God’s way is not the natural way that sinning humanity would choose or find most comfortable. Human nature seeks, and remains in, its own selfish comfort zone. It subtly resents and rebels against God’s way and His Laws—the Ten Commandments (Romans 8:7). So deceitful is the heart of man (Jeremiah 17:9), that many think that they can believe in Christ and continue in a sinful lifestyle. Jesus therefore admonished all of His followers, “Strive to enter through the narrow gate…” (Luke 13:24). The Greek word for “strive” is agonizomai which means “struggle” or, literally, “to agonize” (The Companion Bible). When rendered metaphorically as “fight,” as in 1 Timothy 6:12, it signifies to “fight and contend with all perseverance against temptation and opposition.”
Human nature is naturally inclined toward selfishness and disobedience to God’s holy and righteous laws.
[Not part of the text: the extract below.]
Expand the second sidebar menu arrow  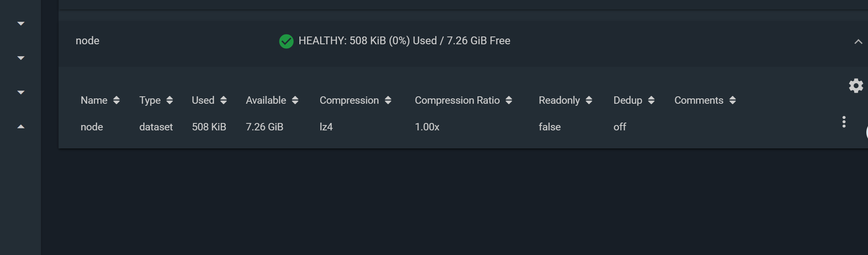click(x=21, y=58)
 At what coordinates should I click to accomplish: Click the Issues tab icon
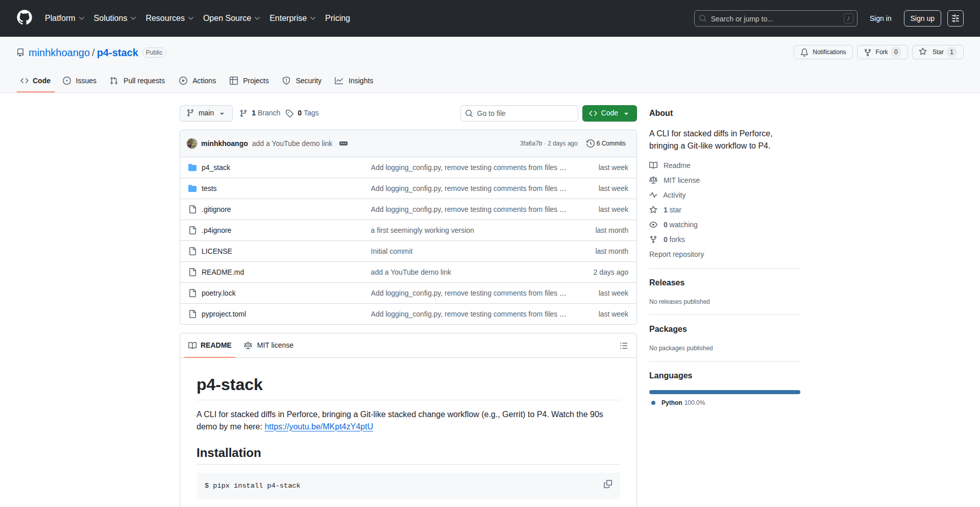(x=67, y=81)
Without a deep heartfelt repentance of sin, and a fight against one’s human nature, many simply will not be able to find the door into God’s Kingdom! The struggle for every true Christian is to repent of past sins and become God-willed instead of self-willed! The vast majority of humanity does not want to go down that straight and narrow path—choosing rather the easy and broad way. Some will prophesy in Christ’s name, cast out demons and do many wonders, yet to no avail (Matthew 7:21–23). Why? Because they continue to “practice lawlessness” (v. 23). But for those who do choose to repent and forsake lawlessness, Jesus will help them enter the narrow path.
Now, notice the second scripture in question. Jesus said: “Come to me, all you who labor and are heavy laden, and I will give you rest. Take My yoke upon you and learn from Me, for I am gentle and lowly in heart, and you will find rest for your souls. For My yoke is easy and My burden is light” (Matthew 11:28–30). The Apostle John elaborates: “For this is the love of God, that we keep His commandments. And His commandments are not burdensome” (1 John 5:3).
God’s way is indeed a blessed way of freedom from sin and its consequences, which end in death (Romans 6:23). As Christians, we are to repent and “lay aside every weight, and the sin which so easily ensnares us”—having faith in Jesus Christ to help us through all our problems and trials—“casting all your care upon Him, for He cares for you” (Hebrews 12:1–4; 1 Peter 5:7). It is the weight of sin that ensnares and loads us down! Through repentance and faith in Jesus Christ, we can be forgiven and released from sin’s vise-like grip. Jesus was speaking of two ways of life—slavery to sin, shackled by guilt leading to eternal death versus joyful obedience to God’s way and the receiving of abundant blessings leading to eternal life.
The two scriptures in question are thus clearly not contradictory but are sequential in nature. One scripture encourages an action—the choice of obedience to God’s law. The other scripture describes the results of that choice—an easy yoke and light burden. Truly, anyone who has already made that choice realizes the blessings it affords.